アクアから湧き出す白い光はリッチーの取り巻きに触れるやいなや、ゾンビの存在を消滅させる。そしてリッチーの作った魔方陣に集まっていた人魂すらも消し去っていく。まぁ、当たり前だが、その光はリッチーにも及び…
「きゃー!か、体が消えるっ!止めて止めて、私の体が無くなっちゃう!!成仏しちゃう!」
「あはははは、愚かなリッチーよ!自然の原理に反するもの、神の意に背くアンデットよ!さあ、私の力で欠片もなく消滅するといいわ!」
と、もう既にガン泣きしてる、リッチーに向かってそう言い放つアクア。
いや、なんかもういくらなんでもかわいそうになってきたな。
「おい、アクアその辺にしておいてあげろよ。その…人?はここの魂を浄化してくれてたんだろ?」
「な、なによハチマン、相手はリッチーなのよ?このままにしておくわけにはいかないわ!」
と俺の制止を聞かないアクア。そんなアクアにカズマが
「おい、やめてやれ」
と、剣の柄でアクアをごすっと小突く。
「ッ!?い、痛、痛いじゃなの!あんた何してくれてんのよ!」
剣で小突かれたから、集中力が切れたのか白い光が放たれるのが止まる。
するとめぐみんや、ダクネスも、
「そうだぞ、アクア、少しぐらい話を聞いてやったらどうだ。」
「そうです。一応ここにいたのは、悪いことをするためではなく、魂を浄化してくれていたわけですし。話ぐらいは聞いてあげましょうよ。」
と、リッチーをかばう。
そして、カズマが掴みかかってきた、アクアの相手をしている隣でリッチーに声をかける。

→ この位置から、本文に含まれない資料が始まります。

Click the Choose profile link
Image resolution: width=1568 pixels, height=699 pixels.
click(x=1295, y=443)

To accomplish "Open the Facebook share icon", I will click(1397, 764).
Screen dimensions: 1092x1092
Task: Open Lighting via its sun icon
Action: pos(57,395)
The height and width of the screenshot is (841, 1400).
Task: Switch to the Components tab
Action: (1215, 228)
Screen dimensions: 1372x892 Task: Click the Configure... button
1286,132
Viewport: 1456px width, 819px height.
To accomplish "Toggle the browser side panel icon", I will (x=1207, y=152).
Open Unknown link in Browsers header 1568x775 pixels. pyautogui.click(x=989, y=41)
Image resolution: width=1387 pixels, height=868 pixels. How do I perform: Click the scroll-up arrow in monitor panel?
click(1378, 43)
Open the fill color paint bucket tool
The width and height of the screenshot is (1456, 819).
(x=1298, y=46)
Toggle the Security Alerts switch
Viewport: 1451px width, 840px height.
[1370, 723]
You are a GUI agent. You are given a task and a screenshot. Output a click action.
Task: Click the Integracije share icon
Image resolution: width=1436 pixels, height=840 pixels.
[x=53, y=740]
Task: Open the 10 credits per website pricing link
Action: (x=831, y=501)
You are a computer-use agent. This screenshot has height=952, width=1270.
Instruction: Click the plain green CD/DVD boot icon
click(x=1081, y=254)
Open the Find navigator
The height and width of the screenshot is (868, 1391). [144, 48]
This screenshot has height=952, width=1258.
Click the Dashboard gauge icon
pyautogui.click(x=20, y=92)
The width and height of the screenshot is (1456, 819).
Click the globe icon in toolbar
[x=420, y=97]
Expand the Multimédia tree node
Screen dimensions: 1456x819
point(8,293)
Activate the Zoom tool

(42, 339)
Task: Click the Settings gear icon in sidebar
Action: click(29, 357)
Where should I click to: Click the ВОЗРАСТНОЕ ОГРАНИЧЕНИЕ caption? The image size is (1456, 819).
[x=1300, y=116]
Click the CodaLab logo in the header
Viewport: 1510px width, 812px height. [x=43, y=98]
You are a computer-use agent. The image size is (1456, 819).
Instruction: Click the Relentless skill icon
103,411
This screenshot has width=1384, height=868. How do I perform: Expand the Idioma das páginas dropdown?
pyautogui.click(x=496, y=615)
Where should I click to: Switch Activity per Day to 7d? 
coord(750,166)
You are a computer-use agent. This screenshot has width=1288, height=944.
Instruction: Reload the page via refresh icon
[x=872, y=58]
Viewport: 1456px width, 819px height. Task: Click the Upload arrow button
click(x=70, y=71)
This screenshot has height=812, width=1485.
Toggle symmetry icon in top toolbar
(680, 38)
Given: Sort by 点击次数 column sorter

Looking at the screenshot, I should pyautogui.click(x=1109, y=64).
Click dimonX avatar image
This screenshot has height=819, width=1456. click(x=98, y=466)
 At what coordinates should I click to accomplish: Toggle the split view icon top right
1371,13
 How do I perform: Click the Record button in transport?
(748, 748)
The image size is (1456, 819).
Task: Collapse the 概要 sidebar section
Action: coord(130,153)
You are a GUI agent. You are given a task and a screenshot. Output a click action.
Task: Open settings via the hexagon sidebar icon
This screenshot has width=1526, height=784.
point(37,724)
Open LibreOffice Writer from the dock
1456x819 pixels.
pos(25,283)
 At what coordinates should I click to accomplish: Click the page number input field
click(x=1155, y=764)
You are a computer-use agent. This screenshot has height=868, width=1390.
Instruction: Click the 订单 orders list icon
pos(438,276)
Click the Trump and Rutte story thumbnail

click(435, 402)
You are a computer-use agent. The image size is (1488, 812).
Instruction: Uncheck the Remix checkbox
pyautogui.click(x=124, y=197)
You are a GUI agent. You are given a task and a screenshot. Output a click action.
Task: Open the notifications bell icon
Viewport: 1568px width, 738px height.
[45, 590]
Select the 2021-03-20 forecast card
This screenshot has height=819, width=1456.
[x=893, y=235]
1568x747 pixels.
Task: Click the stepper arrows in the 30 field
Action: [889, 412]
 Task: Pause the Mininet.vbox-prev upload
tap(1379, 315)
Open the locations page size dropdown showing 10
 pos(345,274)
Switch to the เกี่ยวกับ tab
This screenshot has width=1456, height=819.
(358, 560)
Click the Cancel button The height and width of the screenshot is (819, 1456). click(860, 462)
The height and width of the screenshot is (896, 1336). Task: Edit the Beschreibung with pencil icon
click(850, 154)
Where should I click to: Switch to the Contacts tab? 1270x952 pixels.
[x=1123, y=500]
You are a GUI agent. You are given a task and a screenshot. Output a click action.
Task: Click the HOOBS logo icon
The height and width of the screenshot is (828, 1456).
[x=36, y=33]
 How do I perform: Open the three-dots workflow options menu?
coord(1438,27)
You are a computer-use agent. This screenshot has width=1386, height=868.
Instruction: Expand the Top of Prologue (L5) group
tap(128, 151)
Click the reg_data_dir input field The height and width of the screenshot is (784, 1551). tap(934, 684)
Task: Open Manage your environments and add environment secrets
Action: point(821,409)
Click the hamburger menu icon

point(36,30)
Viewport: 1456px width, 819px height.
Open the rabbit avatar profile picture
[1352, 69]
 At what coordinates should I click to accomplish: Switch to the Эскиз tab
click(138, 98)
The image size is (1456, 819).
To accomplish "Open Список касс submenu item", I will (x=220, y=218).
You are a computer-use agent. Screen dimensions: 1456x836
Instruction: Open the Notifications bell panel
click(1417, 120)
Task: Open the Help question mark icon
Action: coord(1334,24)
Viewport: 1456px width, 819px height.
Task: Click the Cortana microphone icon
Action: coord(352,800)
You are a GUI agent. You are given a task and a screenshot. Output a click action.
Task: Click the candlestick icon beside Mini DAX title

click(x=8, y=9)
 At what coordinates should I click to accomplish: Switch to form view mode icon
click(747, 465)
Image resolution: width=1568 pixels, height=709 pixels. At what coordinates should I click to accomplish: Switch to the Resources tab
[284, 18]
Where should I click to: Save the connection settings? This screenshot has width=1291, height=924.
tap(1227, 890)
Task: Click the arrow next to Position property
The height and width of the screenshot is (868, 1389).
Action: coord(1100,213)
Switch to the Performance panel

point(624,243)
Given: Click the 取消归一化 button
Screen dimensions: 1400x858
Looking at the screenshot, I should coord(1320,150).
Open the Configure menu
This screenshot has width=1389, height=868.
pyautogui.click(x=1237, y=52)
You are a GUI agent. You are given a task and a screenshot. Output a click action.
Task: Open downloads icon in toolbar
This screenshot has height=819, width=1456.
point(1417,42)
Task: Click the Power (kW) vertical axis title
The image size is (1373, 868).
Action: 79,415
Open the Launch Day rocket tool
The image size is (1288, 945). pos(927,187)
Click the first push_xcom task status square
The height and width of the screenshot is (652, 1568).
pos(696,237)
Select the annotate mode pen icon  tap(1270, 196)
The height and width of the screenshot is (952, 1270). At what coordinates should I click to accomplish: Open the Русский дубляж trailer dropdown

「えーと、大丈夫…ですか?…リッチー…でいいん…ですよね?」
見ると、リッチーの足元は半透明になっていて、軽く消えかけている。
やがて、徐々に半透明だった足がくっきりと戻っていき、涙目のリッチーがフラフラしながら立ち上がった。
「だ、だ、だ、大丈夫です…。あ、危ないとこを助けていただき、ありがとうございました…っ!えっと、おっしゃる通り、リッチーです。リッチーのウィズと申します。」
と言って目深に被っていたフードをあげると、現れたのは、骸骨…ではなく20歳くらいの人間にしか見えない、茶色い髪の美女だった。